What is big.LITTLE?
ARM’s big.LITTLE arch made big waves on launch way back in 2011; it was heralded as a great way to combine performance with power: a “big” (computationally powerful but power hungry) core was to be coupled with a “LITTLE” (slow but low-power) core – and switched as needed. The way they would be switched has changed as both the SoCs and the OS scheduler managing it all have evolved – but as we shall see not necessarily for the better.
The “poster child” for big.LITTLE has been Samsung’s Exynos family of SoCs as used in their extremely popular range of Galaxy phones and tablets (e.g.
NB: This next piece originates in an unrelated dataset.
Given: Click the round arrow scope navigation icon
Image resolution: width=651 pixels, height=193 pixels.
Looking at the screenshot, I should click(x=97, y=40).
S4, S5; Note 3, 4; Tab Pro, S; etc.) so we shall use them to discuss – and benchmark – various big.LITTLE switching techniques.
Clustered Switching (CS)
CS was the first type of switching used that arranged the big cores into a “big cluster” and LITTLE cores into a “LITTLE cluster” – with the whole clusters switched in/out as needed. Exynos 5410 SoC (e.g. in Galaxy S4) thus had 4 Cortex A15 cores in the big cluster and 4 Cortex A7 in the LITTLE cluster – 8 cores in total – but only 4 cores could be used at any one time:
Working out when to switch clusters optimally was difficult – especially with users demanding “no lag” but also good battery time: you want quick ramping of speed on events (fast interaction) but also quick sleep. Do it too conservatively you get “lag”; do it too many times you use too much power.
On single-threaded workloads, 1 high-compute thread would require the whole big cluster to be switched on thus wasting power (theoretically the other 3 cores could have been parked/disabled but the scheduler did not implement this) or run slower on the LITTLE cluster.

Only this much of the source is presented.